Monkey Island has one secret but how many has Wirral Council?
Monkey Island was a video game from my childhood which perhaps I played too much.
However, this Employment Tribunal over the last fortnight followed the misadventures of Alison Mountney as she struggled to defeat the plans of Graham Burgess and his motley crew and win the heart of Simon Mountney. This involved the mysterious Wirral Council and its impenetrable secrets!
Secret recordings of conversations you’re not allowed a transcript of!
Secret bundles and witness statements the media isn’t allowed a copy of!
Memories so secret that it seems half of the Senior Leadership Team has a new catchphrase, “I don’t recall!”.
Yes this is a tale so long, it’s in five sagas (although it could probably be more).
It starts with The Secret of Wirral Council, followed by Wirral Council 2: Graham Burgess’ Revenge, The Curse of Wirral Council, Escape from Wirral Council and finally Tales of Wirral Council.
However, flippancy aside, without spending hours typing up what was said (and I was only there for the last week) I couldn’t do it justice. There’s just too much!
This will however be a far more entertaining tale if I tell it in the style of Monkey Island.
Below decks on the ship Wirral Council, Mandy Gorman was tired of being picked on by her crewmates because of her disability. As far as she was concerned just because she had no arms, didn’t mean the others should joke about it! So she secretly recorded her colleagues and threatened to expose how badly the ship was being run at a court-martial.

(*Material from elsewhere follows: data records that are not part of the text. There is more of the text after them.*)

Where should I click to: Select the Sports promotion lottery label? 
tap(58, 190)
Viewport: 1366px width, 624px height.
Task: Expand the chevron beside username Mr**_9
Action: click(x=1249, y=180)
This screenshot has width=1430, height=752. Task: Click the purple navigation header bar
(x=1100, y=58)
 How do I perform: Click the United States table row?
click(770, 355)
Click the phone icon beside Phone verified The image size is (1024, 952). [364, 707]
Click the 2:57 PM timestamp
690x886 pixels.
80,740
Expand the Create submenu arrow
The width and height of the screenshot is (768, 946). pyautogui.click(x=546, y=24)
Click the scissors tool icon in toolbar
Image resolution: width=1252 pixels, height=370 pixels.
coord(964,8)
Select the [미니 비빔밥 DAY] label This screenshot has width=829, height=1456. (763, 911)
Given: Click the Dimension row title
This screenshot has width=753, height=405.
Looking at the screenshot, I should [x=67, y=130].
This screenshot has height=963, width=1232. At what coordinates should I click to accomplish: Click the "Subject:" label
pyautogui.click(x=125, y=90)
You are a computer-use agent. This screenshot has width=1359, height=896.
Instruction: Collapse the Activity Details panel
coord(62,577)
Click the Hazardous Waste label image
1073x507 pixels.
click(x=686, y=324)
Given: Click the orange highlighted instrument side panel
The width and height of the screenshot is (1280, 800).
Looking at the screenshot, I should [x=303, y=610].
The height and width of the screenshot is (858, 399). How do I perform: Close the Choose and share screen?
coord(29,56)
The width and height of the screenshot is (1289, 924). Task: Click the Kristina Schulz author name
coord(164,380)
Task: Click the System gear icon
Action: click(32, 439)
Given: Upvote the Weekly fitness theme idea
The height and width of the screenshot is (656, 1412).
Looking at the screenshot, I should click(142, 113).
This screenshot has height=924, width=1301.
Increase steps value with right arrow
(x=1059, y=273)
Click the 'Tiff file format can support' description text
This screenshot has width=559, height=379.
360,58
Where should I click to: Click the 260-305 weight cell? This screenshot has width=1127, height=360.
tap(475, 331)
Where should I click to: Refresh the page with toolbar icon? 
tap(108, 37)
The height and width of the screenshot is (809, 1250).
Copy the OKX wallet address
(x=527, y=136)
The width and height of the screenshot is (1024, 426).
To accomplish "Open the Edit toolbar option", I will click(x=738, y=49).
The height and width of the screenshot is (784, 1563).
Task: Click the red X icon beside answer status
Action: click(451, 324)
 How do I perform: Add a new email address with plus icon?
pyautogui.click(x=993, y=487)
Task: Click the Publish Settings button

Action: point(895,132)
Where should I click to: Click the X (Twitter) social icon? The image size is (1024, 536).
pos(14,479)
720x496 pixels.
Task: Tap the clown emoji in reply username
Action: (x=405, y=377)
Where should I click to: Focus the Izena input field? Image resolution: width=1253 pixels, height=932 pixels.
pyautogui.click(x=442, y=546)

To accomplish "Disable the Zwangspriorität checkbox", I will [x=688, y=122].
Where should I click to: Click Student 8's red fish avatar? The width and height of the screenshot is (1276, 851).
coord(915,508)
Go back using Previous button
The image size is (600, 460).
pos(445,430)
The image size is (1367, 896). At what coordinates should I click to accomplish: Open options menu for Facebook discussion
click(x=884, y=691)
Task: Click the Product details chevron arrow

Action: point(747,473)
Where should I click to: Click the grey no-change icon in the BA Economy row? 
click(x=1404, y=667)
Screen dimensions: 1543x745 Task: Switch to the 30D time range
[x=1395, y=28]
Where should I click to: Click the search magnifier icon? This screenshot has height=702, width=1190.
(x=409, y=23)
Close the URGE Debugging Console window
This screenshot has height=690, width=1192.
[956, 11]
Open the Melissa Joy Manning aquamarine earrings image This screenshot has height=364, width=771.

Arrgh, said the senior leadership team, let’s get someone to write a report! So Malcolm Flanagan wrote a report. He found that behaviour was below that to be expected of the crew, but senior management decided that the result was that there would be no disciplinary action. Mandy Gorman (who was the local UNISON branch equality officer) ended her dispute by a COT3 agreement. Presumably Mandy was paid pieces of eight.
Arrgh, said Alison, you’re just doing this to me because I blew the whistle on people being paid too much for extra work in determining who should run the ship!
Arrgh, said the senior leadership team then promptly asked for another report.
Arrgh, said Alison, you ignored my whistleblowing and didn’t dock the pay of a crewmate when I pointed this out.
Ooops, said the senior leadership team, yes we ignored you, but it’s nothing personal!
Arrgh, said Alison, in that case I want a court-martial of my own!
OK, said the senior leadership team, and set a flag message to summon Mr Moore who worked on a ship called Eversheds.
Captains of other ships were assembled so that the decision-making was independent. The whole court-martial was held on a different ship.
Over two weeks they all argued over it and it seemed they argued everything but the colour of the sky.
Then on the last day the court-martial announced its decision.
Arrgh, the Judge said, where be Alison? Simon said she was not there. Arrgh, I will continue then said the Judge.
Our judgement is she still has a job, that Wirral Council did some bad things and didn’t do things they should have. But arrgh, can’t everyone just be friends again? That is our unanimous decision. Case over.
But was it over or was it just the beginning of something else?